Les ondes progressives, dues à l'action du vent, dont les distances entre
crêtes vont de quelques mètres à quelques centaines de mètres sont
appelées "lames" ("waves").
Lorsque des lames se reproduisent plus ou moins grossièrement à
l'identique à des intervalles de temps allant de quelques secondes à
quelques dizaines de secondes, elles sont appelées "houles" ("swell").

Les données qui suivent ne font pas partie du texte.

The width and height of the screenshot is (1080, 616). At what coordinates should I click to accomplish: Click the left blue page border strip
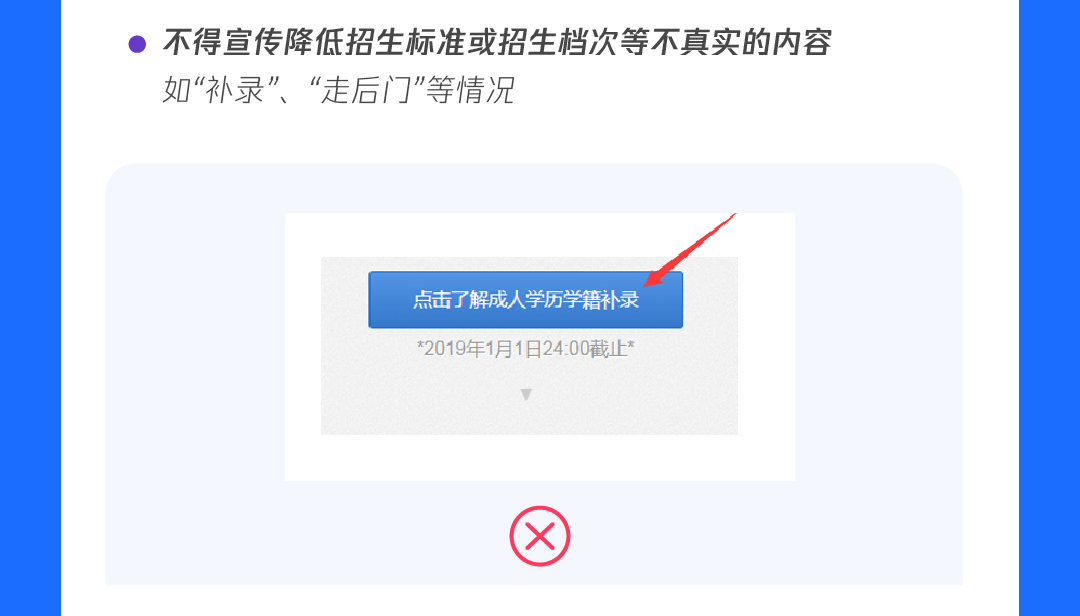(30, 308)
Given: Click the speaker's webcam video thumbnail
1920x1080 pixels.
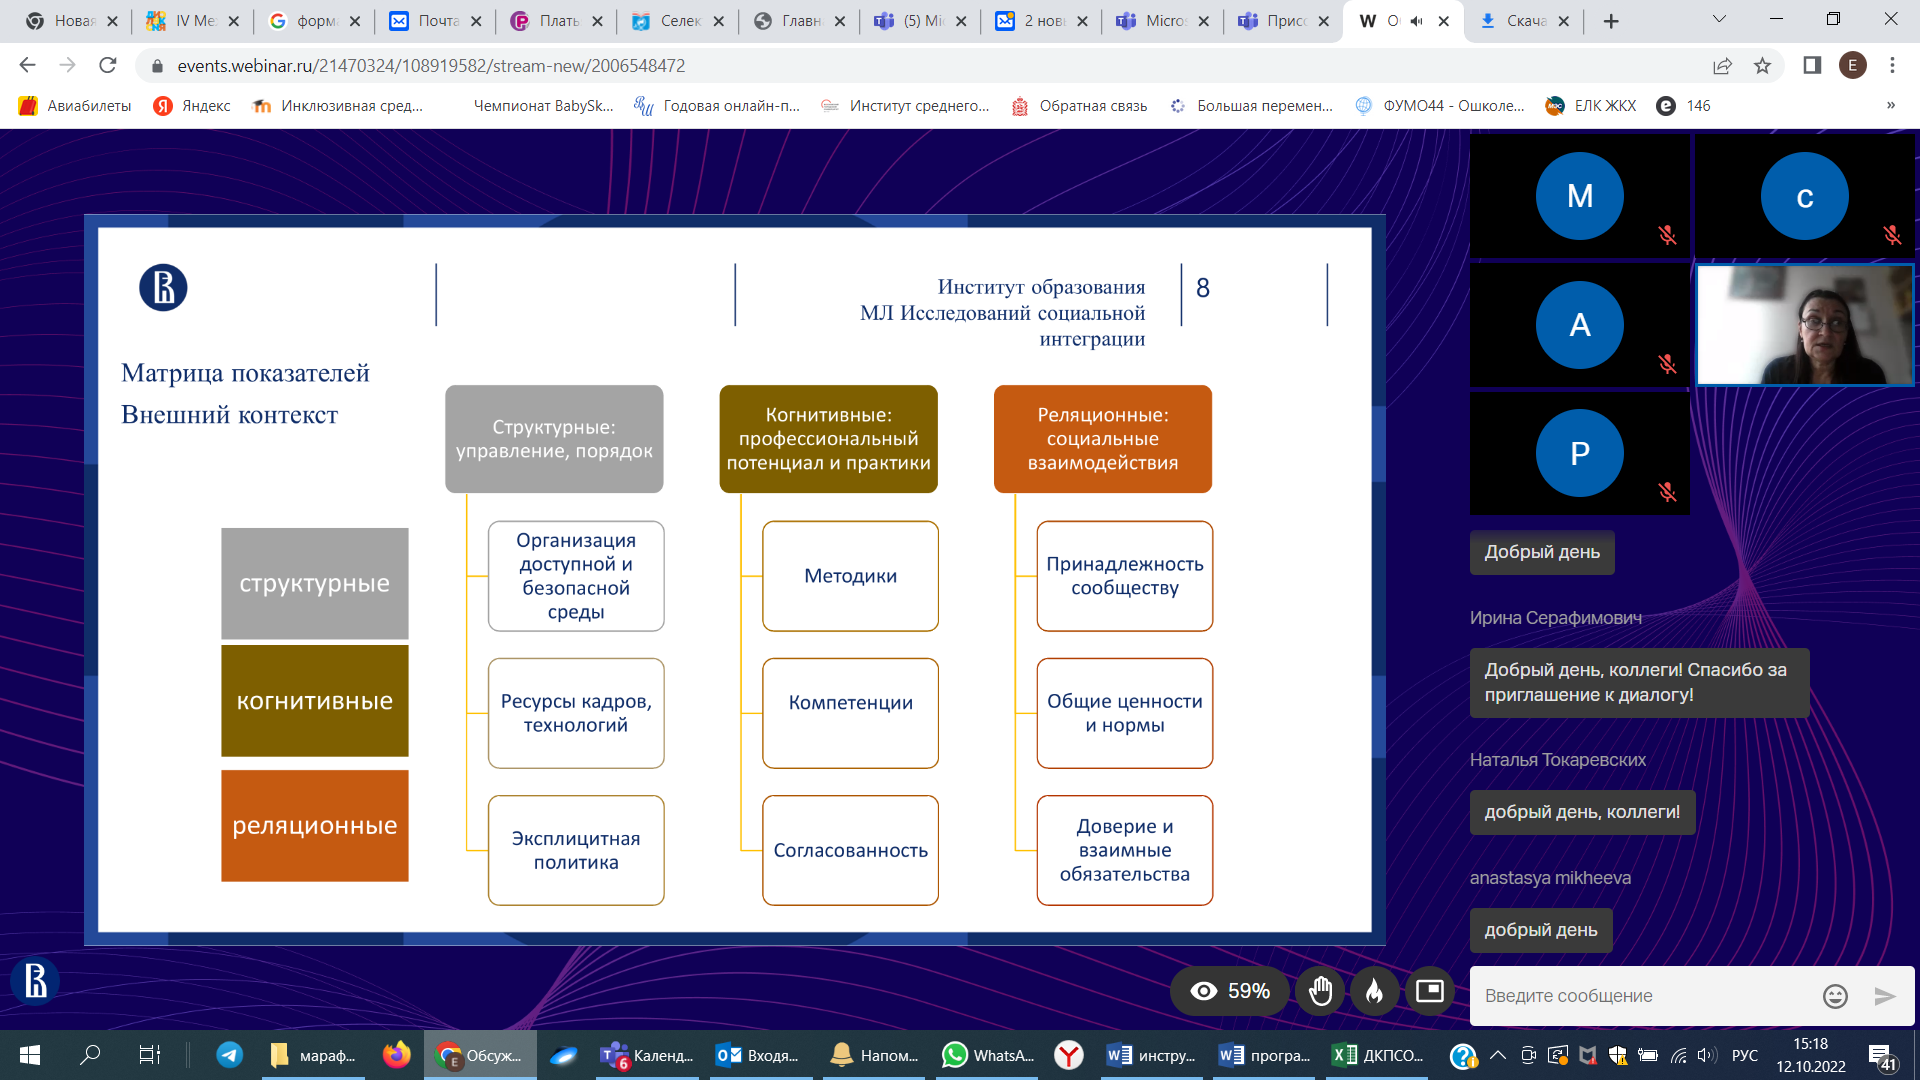Looking at the screenshot, I should [x=1804, y=325].
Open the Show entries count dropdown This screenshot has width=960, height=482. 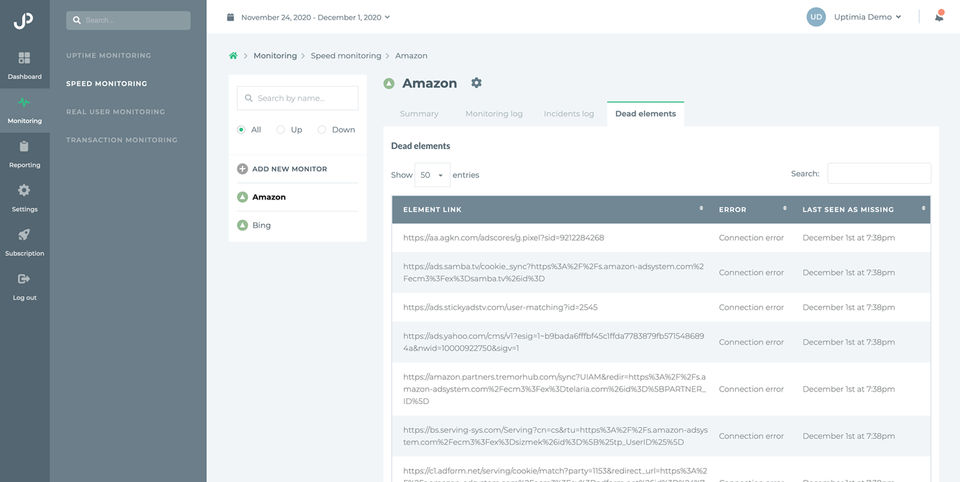coord(432,175)
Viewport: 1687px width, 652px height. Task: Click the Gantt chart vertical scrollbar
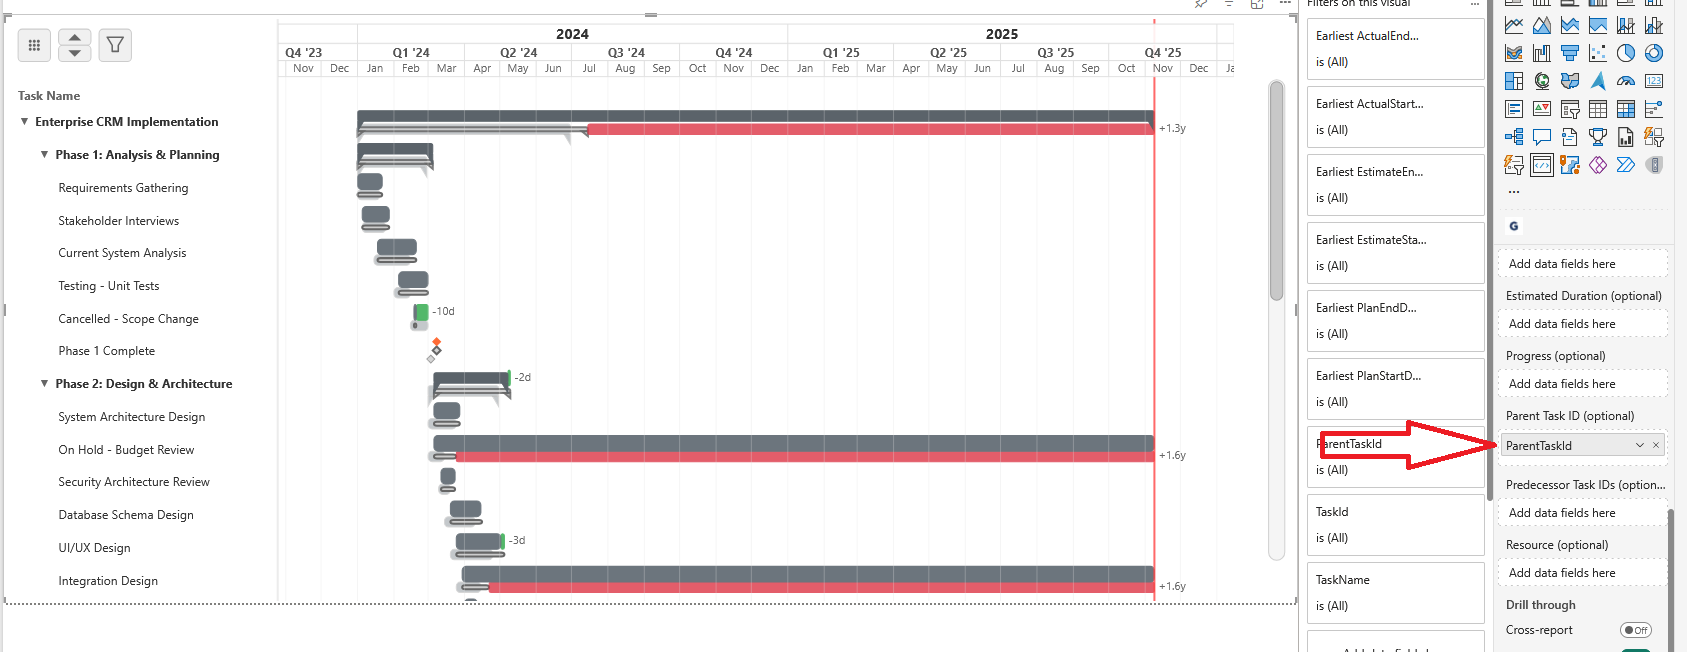click(x=1276, y=190)
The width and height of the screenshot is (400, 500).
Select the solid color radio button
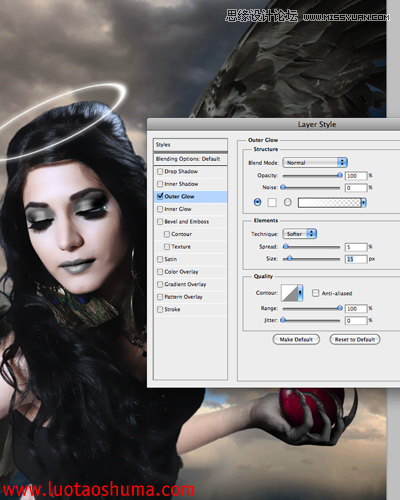pos(257,202)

Le mot "vagues" ("waves") n'implique, par contre, pas nécessairement
l'idée de reproduction plus ou moins périodique des phénomènes.
Le terme "mer du vent" ("wind generated sea") désigne le système, assez
confus, d'oscillations forcées que le vent fait naître, et qu'il développe par
la suite, à la surface de la mer.
Le terme "mer complètement formée" ("fully developed wind sea")
désigne le système, relativement organisé, d'oscillations libres que les
lames précédentes finissent par constituer lorsqu'il n'y a plus de vent ou
lorsqu'elles sont sorties de la zone d'influence du vent.
2.2. Principe de la génération des lames
Lorsqu'un vent se met à souffler sur une étendue d'eau initialement au
repos, il apparaît tout d'abord de petites rides dues au frottement visqueux
de l’air sur l’eau. Elles sont uniformément réparties sur la surface à peu
près plane de la mer. Leur amplitude va aller en croissant pour donner
des lames de directions, de longueurs d'onde et de hauteurs très
variables en fonction de la régularité du vent. Il s'établit alors ce qu'on
appelle une mer de vent.
La génération des lames dépend des transferts d'énergie entre le vent et
la mer, mais les conditions dans lesquelles ceux-ci s'effectuent ne sont
pas encore très bien connues, malgré le grand nombre d'explications
proposées depuis plus d’un siècle : G.G. Stokes /1847/, Lord Kelvin
/1887/, H. Helmholtz /1888/, H. Jeffreys /1924/ et /1925/, H.U. Sverdrup et
W.H. Munk /1947/, C. Eckart /1953/, O.M. Phillips /1957/, J.W. Miles
/1957/ /1959/ et /1962/, M.J. Lighthill /1962/, B. Kinsman /1965/, J.A.
Ewing /1971/.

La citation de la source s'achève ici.